Training and education are a primary focus for SPP. We appreciate ongoing and continued research attention to the study of gatekeeper trainings (VA S.A.V.E), Skills Training for the Evaluation and Management of Suicide (STEMS), and lethal means safety training. Previous research has identified numerous barriers for providers across the VA enterprise to learn and incorporate suicide prevention into their routine practice. We look forward to developing and testing innovative training methods and options to address these barriers and to inculcate suicide prevention into everyday activities.

Technological advances can add value to our suicide prevention efforts.
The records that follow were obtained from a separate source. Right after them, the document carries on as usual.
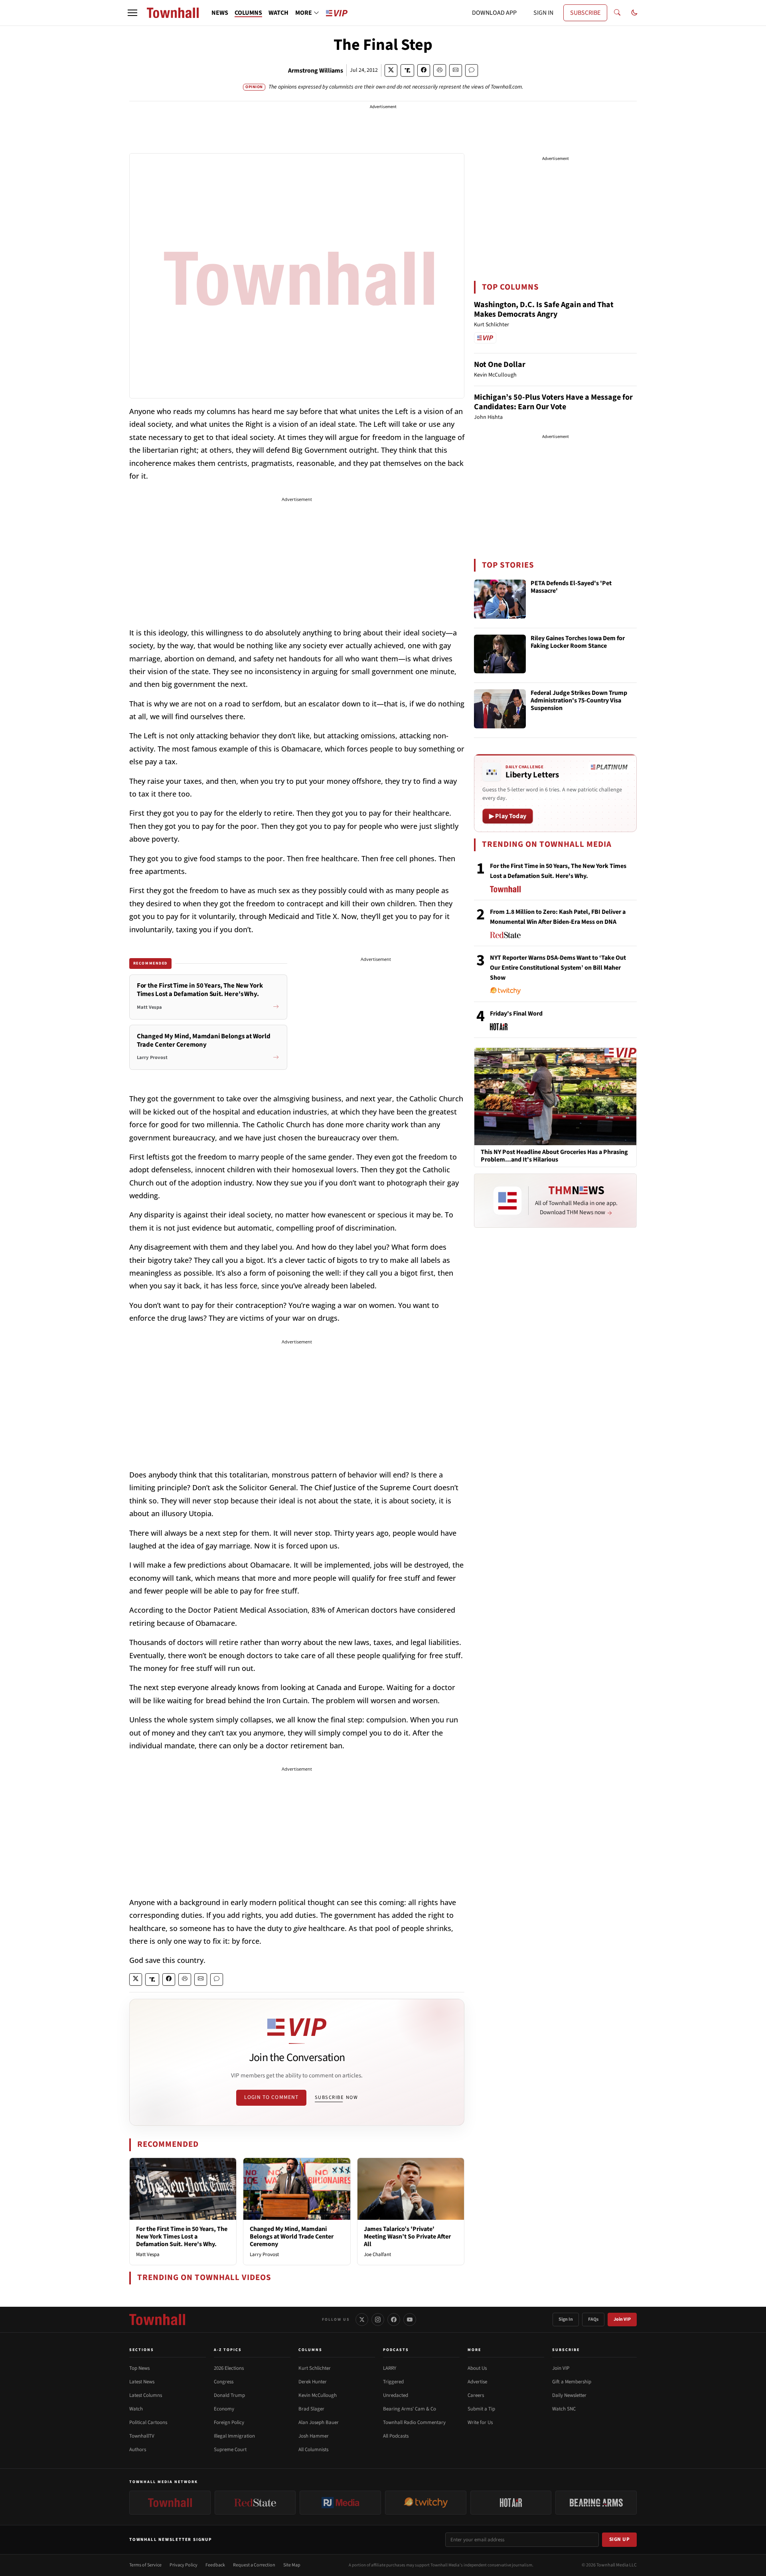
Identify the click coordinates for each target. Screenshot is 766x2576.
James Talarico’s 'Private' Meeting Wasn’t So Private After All (407, 2237)
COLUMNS (248, 12)
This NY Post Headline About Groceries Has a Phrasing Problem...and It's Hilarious (554, 1156)
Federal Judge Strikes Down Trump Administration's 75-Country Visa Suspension (579, 700)
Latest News (141, 2381)
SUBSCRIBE (585, 12)
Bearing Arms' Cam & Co (409, 2408)
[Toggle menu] (132, 13)
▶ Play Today (507, 816)
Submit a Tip (481, 2408)
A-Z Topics (228, 2350)
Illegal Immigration (234, 2436)
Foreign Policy (229, 2422)
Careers (476, 2395)
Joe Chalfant (377, 2254)
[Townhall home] (157, 2319)
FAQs (593, 2319)
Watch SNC (564, 2408)
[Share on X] (391, 70)
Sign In (566, 2319)
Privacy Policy (183, 2565)
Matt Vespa (148, 2254)
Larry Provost (264, 2254)
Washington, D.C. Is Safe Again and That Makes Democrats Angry (544, 309)
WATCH (278, 12)
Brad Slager (311, 2408)
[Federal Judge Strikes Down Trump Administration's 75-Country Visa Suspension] (500, 708)
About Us (477, 2368)
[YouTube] (409, 2319)
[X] (361, 2319)
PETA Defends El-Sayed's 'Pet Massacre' (571, 587)
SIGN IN (543, 12)
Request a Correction (254, 2565)
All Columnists (313, 2449)
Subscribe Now (336, 2097)
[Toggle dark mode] (634, 12)
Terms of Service (145, 2565)
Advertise (477, 2381)
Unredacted (395, 2395)
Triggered (393, 2381)
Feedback (215, 2565)
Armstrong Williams (315, 70)
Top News (139, 2368)
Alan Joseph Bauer (318, 2422)
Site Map (291, 2565)
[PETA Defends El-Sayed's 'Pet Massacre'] (500, 599)
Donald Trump (229, 2395)
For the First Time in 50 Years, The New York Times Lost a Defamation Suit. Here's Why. (181, 2237)
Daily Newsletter (569, 2395)
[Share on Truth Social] (408, 70)
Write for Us (480, 2422)
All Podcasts (396, 2436)
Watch (136, 2408)
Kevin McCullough (317, 2395)
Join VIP (622, 2319)
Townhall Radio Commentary (414, 2422)
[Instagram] (377, 2319)
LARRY (389, 2368)
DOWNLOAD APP (494, 12)
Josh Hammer (313, 2436)
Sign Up (619, 2539)
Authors (137, 2449)
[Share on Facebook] (423, 70)
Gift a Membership (571, 2381)
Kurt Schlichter (314, 2368)
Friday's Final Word (516, 1013)
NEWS (219, 12)
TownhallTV (141, 2436)
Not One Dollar (499, 364)
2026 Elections (229, 2368)
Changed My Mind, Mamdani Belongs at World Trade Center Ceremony (292, 2237)
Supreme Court (230, 2449)
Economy (224, 2408)
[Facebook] (393, 2319)
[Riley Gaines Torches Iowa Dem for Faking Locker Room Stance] (500, 654)
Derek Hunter (312, 2381)
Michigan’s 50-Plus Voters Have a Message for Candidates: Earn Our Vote (553, 402)
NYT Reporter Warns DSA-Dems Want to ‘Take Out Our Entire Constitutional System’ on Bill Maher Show (558, 967)
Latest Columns (145, 2395)
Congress (223, 2381)
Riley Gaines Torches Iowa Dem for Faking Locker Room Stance (578, 642)
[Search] (617, 12)
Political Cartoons (148, 2422)
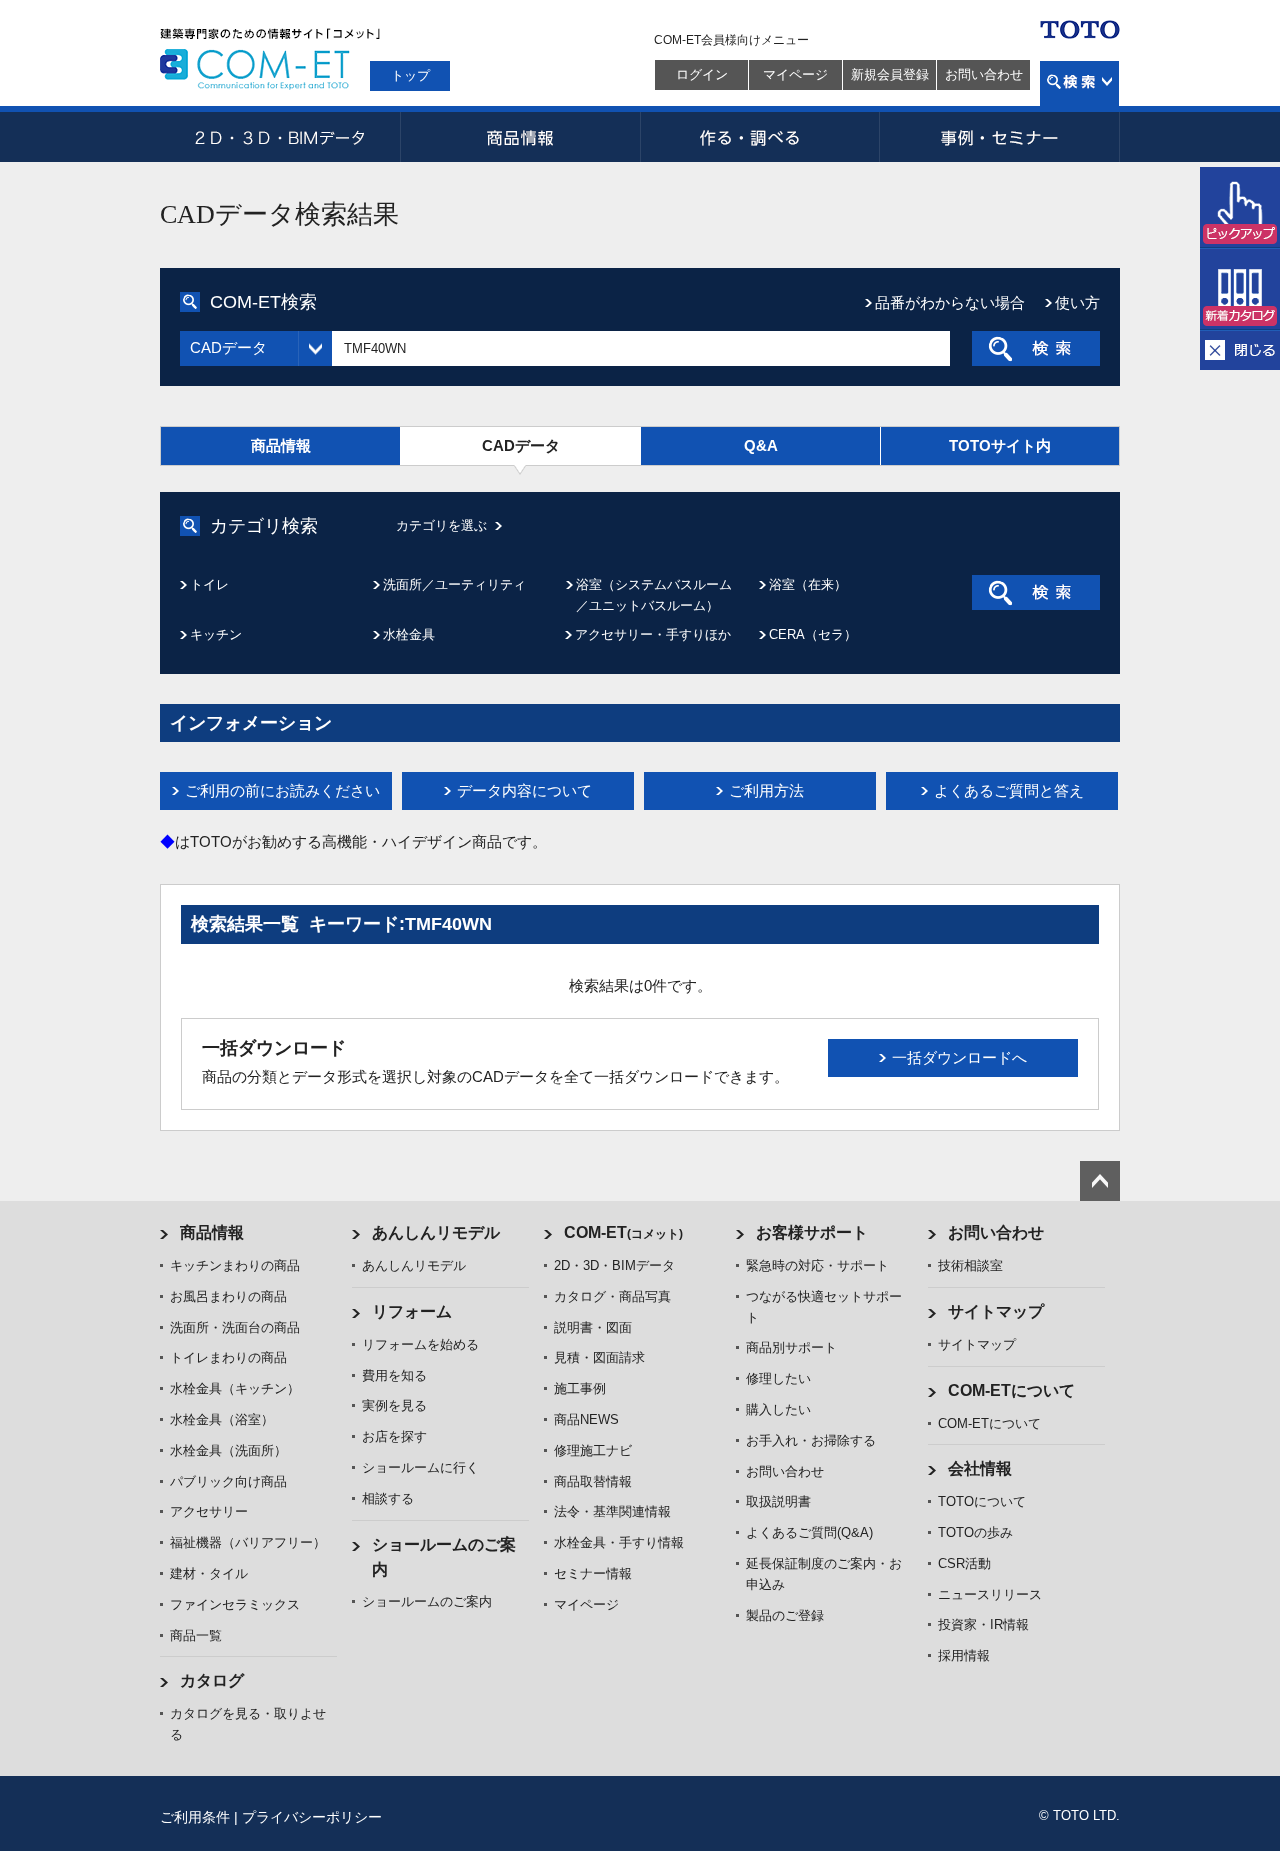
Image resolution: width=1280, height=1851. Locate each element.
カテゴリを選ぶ (441, 525)
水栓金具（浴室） (222, 1419)
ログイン (702, 74)
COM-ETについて (1011, 1390)
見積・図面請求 (599, 1357)
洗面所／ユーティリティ (454, 584)
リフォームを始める (420, 1344)
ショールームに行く (420, 1467)
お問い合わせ (984, 74)
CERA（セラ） (813, 634)
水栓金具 (409, 634)
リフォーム (412, 1311)
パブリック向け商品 (228, 1481)
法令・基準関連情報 (612, 1511)
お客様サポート (812, 1232)
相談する (388, 1498)
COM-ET (623, 1232)
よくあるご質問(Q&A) (809, 1532)
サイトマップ (996, 1311)
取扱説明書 (778, 1501)
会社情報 (980, 1468)
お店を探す (394, 1436)
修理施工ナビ (593, 1450)
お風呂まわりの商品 (228, 1296)
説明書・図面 (593, 1327)
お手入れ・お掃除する (811, 1440)
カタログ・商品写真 (612, 1296)
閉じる (1240, 350)
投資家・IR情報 (983, 1624)
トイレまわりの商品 (228, 1357)
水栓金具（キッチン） (235, 1388)
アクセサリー (209, 1511)
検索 (1079, 83)
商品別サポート (791, 1347)
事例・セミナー (1000, 137)
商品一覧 (196, 1635)
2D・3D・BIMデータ (280, 137)
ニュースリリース (990, 1594)
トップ (410, 75)
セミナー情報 (593, 1573)
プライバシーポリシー (312, 1817)
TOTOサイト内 (1000, 445)
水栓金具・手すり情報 (619, 1542)
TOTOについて (982, 1501)
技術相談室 (970, 1265)
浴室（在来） (808, 584)
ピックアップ (1240, 208)
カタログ (212, 1680)
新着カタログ (1240, 290)
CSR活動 (964, 1563)
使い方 (1077, 302)
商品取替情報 (593, 1481)
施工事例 (580, 1388)
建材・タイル (209, 1573)
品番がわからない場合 (950, 302)
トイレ (209, 584)
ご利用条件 (195, 1817)
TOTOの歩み (975, 1532)
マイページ (795, 74)
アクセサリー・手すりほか (653, 634)
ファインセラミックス (235, 1604)
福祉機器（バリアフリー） (248, 1542)
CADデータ (521, 445)
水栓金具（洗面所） (228, 1450)
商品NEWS (586, 1419)
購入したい (778, 1409)
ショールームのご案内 (427, 1601)
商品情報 (520, 137)
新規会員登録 (890, 74)
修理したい (778, 1378)
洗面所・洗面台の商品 (235, 1327)
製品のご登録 (785, 1615)
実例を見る (394, 1405)
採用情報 (964, 1655)
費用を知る (394, 1375)
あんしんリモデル (436, 1232)
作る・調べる (760, 137)
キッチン (216, 634)
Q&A (761, 445)
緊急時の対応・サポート (817, 1265)
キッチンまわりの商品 (235, 1265)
Numerous innovative and novel opportunities, including use of artificial intelligence, machine learning and natural language processing, virtual reality, and computer-based assessments, are under development in the private and public sectors. However, further study is needed to determine return on investment in bringing these innovations to practice.

As we know, the pace of science can be slow. SPP welcomes the opportunity and advantages of the Suicide Prevention Research Actively Managed Portfolio (AMP). We look forward to the ongoing collaboration, flexibility, and adaptability this AMP will provide to our operational priorities. We need nimble and responsive interaction between our research endeavors and our operations priorities to save the lives of Veterans. We do not have time to waste. Suicide is preventable.

Figure 1. Key Tenets of Suicide Prevention
  1. Liu S, Morin SB, Bourand NM, et al. “Social Vulnerability and Risk of Suicide in US Adults, 2016-2020,” JAMA Network Open 2023;6(4):e239995.
  2. Simonetti JA, et al. “Characteristics and Injury Mechanisms of Veteran Primary Care Suicide Decedents with and without Diagnosed Mental Illness,” Journal of General Internal Medicine 2020 Mar 26 ;online ahead of print.
  3. U.S. Department of Veterans Affairs. (2022). 2022 National Veteran Suicide Prevention Annual Report. pdf.